DATA TO USE start

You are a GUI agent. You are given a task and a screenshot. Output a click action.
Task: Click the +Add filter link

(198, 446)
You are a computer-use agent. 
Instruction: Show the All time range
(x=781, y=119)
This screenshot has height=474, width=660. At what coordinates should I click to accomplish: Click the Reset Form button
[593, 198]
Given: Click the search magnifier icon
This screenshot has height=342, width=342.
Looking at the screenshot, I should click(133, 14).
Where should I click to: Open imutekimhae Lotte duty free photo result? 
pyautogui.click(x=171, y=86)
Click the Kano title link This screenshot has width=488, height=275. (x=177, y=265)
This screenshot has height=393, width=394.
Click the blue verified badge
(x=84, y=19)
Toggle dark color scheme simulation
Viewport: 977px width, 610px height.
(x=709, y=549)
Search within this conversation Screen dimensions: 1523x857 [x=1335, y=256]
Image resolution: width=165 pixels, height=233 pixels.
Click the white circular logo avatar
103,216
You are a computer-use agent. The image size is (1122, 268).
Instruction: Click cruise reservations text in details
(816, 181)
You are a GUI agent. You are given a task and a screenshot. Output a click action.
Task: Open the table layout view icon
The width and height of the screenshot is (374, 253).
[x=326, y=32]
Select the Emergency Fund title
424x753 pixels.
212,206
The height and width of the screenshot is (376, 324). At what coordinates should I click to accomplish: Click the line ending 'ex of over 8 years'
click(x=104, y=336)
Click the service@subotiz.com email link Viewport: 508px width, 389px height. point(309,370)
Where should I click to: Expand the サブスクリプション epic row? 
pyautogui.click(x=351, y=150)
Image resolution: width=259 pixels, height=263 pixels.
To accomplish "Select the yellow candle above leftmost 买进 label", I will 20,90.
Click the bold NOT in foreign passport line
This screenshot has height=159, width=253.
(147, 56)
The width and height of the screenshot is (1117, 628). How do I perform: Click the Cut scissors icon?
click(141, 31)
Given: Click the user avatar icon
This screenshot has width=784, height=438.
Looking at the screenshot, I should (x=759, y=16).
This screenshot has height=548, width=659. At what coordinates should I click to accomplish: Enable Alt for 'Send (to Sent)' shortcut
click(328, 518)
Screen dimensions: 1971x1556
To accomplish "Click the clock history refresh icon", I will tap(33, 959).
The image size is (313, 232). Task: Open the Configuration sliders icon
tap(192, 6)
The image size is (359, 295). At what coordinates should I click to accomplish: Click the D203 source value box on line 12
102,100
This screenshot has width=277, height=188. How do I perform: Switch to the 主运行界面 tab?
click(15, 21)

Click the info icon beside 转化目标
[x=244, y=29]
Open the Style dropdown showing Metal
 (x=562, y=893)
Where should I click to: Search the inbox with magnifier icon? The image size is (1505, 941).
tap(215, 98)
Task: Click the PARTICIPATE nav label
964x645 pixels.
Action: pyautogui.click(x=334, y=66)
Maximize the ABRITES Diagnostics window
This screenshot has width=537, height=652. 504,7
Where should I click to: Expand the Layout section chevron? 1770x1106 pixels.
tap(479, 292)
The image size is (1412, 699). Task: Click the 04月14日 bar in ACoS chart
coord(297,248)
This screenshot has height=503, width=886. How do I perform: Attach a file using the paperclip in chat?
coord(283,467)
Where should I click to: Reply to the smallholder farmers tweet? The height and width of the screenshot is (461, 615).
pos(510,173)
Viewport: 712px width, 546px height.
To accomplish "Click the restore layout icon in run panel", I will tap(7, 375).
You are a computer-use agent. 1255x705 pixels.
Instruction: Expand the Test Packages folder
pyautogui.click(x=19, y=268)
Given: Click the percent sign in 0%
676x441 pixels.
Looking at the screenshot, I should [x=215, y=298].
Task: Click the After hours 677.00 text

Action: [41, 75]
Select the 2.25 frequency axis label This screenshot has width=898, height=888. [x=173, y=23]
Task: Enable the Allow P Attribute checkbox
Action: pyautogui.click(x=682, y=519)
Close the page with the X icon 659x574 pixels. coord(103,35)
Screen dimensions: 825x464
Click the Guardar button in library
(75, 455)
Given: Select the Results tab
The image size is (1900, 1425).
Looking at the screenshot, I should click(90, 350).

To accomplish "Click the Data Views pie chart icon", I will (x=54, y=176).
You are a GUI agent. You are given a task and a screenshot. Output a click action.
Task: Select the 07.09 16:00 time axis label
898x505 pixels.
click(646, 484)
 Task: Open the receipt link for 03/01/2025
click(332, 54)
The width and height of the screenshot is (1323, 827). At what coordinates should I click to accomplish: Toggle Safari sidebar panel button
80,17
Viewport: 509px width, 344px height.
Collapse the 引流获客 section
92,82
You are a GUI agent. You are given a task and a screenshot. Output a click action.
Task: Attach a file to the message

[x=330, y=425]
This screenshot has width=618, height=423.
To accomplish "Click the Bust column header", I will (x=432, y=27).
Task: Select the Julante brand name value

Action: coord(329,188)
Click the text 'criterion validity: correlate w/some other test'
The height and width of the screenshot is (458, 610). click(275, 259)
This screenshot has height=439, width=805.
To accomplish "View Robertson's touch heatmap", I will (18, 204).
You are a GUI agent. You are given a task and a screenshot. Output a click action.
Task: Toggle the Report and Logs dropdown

DATA TO USE end

**STATED TASK**
Reproduce verbatim the lines from the one containing "This screenshot has width=618, height=423." through the final line of the entries above, including both.

**REPLY**
This screenshot has width=618, height=423.
To accomplish "Click the Bust column header", I will (x=432, y=27).
Task: Select the Julante brand name value

Action: coord(329,188)
Click the text 'criterion validity: correlate w/some other test'
The height and width of the screenshot is (458, 610). click(275, 259)
This screenshot has height=439, width=805.
To accomplish "View Robertson's touch heatmap", I will (18, 204).
You are a GUI agent. You are given a task and a screenshot. Output a click action.
Task: Toggle the Report and Logs dropdown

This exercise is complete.